I came into T2 right behind Kevin Collington, who had apparently had some really bad luck on the bike course, getting a flat and a drafting violation. I knew he could run, so I figured we could work together. Unfortunately, as I started the run, I felt a cramp coming on, so I stopped for a sec, worked it out, and then eased back into things. It was what I needed to do, but Collington was long gone. I got into a rhythm and started reeling off miles in the high 5:30’s and low 5:40’s. At the first turnaround at mile 2.5, I realized I was WAY behind that pack, and running 5:30 miles probably wouldn’t put me up into the mix by the end. “What? You mean those pros can swim super fast, bike super fast, AND run decently well? They don’t have a weakness?” Welcome to the pros, newbie.
I did what I could, continued my pace, and was catching the guys ahead of me, just not fast enough. Finally in the last 2 miles I passed 10th place and held it through to the end. I ran ok for me, with a 1:15:33, an effort that was solid, but I know I have more in the tank. Finished the race in 10th out of 24.
Finish time: 4:05:33, my second-fastest time at the distance.
1. First of all, I have to thank everyone who made an effort to have this race here. Charlie, Eric, and Jay and Rev3, as well as all of the volunteers, police/fire/lifeguards. I am so thankful to have such a great race here in Williamsburg, and I sincerely hope it stays for a long, long time.
2. The conditions for this race did not play to my strengths, and it really magnified my weaknesses, and I was still able to finish in the top 10. I did the best I could with what I had on the day, and I am happy about that. The guys ahead of me raced their hearts out, and they deserve a huge congrats for great races.
3. I need to continue working on my swimming. When I first got into triathlon, I could barely swim at all. Then I got proficient enough to be successful in amateur races. Now in the pro division, I feel like I can’t swim again. I have so far to go in that regard.

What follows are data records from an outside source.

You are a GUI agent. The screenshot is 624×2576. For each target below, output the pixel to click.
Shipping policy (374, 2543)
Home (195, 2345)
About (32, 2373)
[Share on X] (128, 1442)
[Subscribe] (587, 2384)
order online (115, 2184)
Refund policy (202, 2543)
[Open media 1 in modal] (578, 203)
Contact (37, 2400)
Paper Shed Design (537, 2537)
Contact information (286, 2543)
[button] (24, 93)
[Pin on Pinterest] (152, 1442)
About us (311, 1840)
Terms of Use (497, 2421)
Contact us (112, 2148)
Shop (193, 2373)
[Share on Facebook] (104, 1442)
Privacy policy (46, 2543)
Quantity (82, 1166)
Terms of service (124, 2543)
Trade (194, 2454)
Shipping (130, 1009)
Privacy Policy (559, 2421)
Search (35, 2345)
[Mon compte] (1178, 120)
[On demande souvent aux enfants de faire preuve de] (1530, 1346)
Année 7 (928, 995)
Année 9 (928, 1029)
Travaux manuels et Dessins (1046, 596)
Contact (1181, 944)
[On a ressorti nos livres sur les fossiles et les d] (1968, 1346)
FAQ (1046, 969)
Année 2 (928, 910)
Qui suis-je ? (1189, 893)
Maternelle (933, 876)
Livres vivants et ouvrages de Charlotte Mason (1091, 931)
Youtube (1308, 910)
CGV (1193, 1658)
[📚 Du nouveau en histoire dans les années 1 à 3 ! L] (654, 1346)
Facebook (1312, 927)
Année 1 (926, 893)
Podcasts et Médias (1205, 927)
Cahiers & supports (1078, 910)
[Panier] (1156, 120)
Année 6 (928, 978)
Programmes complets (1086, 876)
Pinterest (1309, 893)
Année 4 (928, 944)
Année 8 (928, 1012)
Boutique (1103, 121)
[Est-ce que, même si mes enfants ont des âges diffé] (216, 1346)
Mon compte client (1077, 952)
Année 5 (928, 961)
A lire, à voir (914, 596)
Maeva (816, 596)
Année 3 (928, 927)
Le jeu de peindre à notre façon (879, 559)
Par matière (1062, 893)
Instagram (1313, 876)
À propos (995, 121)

4. Going along with #3, I can’t rely on my bike/run like I have in the past. The guys ahead of me did not come back. I had a couple guys that blew up, but those with solid races stayed out ahead of me the entire way. Even with one of my best bikes and the second-fastest run split on the day, I didn’t make a very big dent into the main group.
5. I’m so thankful that I became a pro this year. Was it challenging? Yes. Did I pretty much get schooled by guys who are far superior triathletes than I am? Yes. That is what I wanted out of this change. I knew it would be tough, and I knew I would face new problems to solve. I know some concrete things I can work on, and I will work on those things. And when I do, I will be a better racer, and ultimately a better triathlete. I have to face the reality that I have to work my way back up the ladder again, and it’s going to take a lot of hard work. And I can do it.
6. The people and companies that help me be the person and racer I am deserve a huge shout out: Tori, Cassidy and my family, Team Snapple, CORE Fitness, 3Sports, Xterra Wetsuits, Mizuno, and Louis Garneau.